5/24/10

My Son

All day long I've smelt a subtle scent of baby poop wafting around our home. I am fairly sure it's on me somewhere or maybe in my hair. Somehow, I just don't care all that much. In fact, this morning I found myself thinking baby poop sorta smells good. Am I crazy? I don't think I am, but this is what motherhood has done to me. It's made me not care as much about poop, dirtiness or organization. Yes, it's a new era for Amber. Not sure about David, but I think poop, dirtiness and messes have never really bothered him.

What is all this crazy talk? Am I going to let me house go to pot? Am I going to have poop diapers spread all over the house because I like the smell? Are my bills going to be piled on the desk forever? No, it's just the things that used to be so important are not as important right now. I'm soaking up time with my boy. I think the reason is pure and simple, I am in love. Not the ewwwwy, gooey, yuck, gushy love, but the adoring, cuddling, nose-rubbing kind of love.

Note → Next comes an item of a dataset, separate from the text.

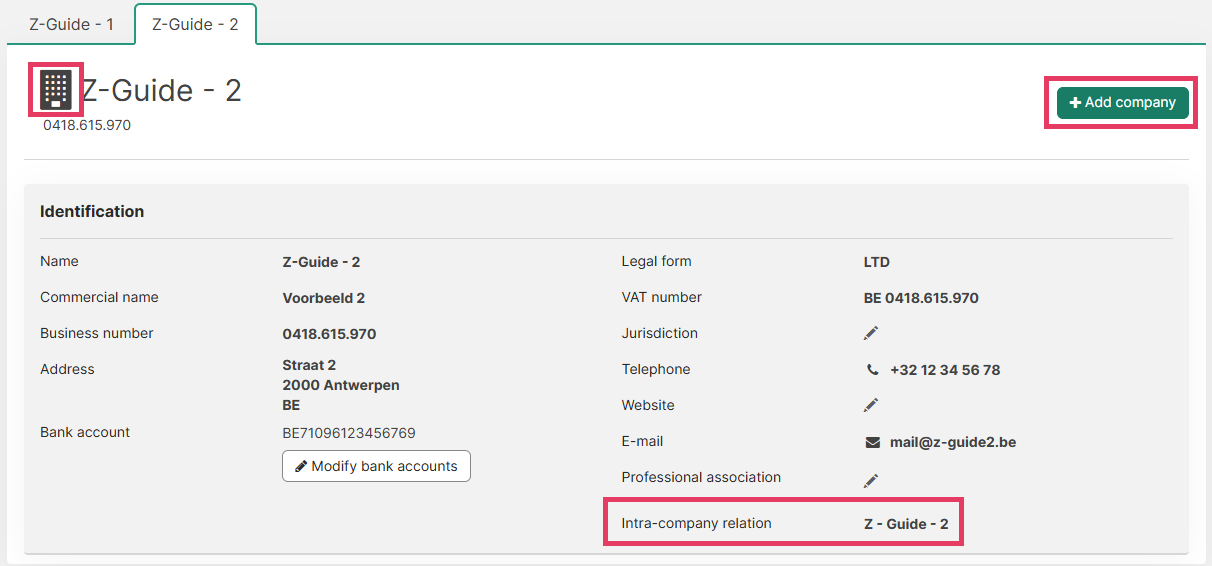Click the address Straat 2 line
The height and width of the screenshot is (566, 1212).
click(309, 365)
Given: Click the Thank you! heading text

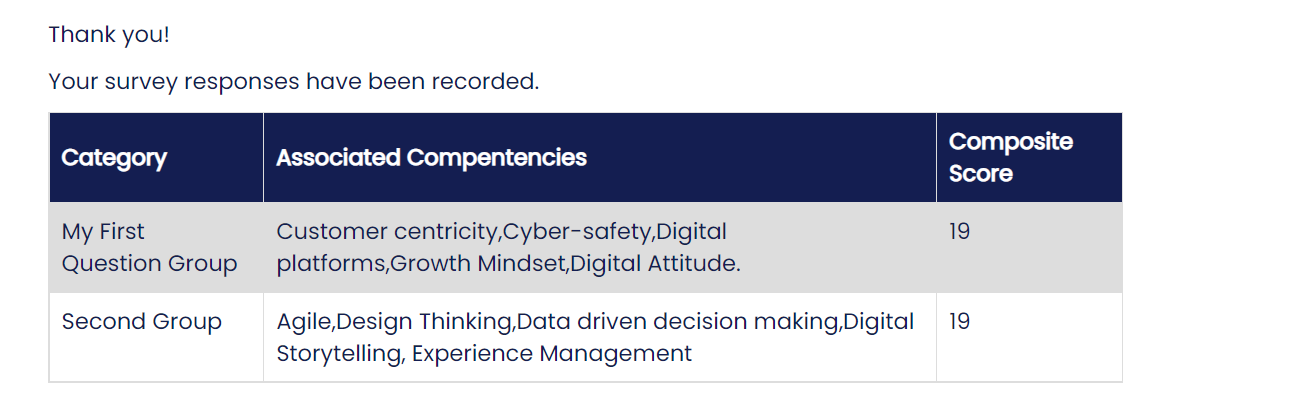Looking at the screenshot, I should coord(109,34).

At least twenty times a day, I tell Charlie, "you are the cutest little thing EVER" and it's true, he is insanely adorable and such a good boy. He smiles and my heart ricochets around the room. Sometimes, I just look at him and he starts to laugh and when I approach him to continue the laughter, he laughs for so long and hard that I have to back away so he can catch his breath. Everyday, he becomes more interactive and engages more with the world around him.

I know, I know, he may soon become a little monster, spit and fire, but for now, I soak him up just the way he is....my son, ah, I love him.




1 comment:

  1. You are wrong: poop has always bothered me. A lot in fact.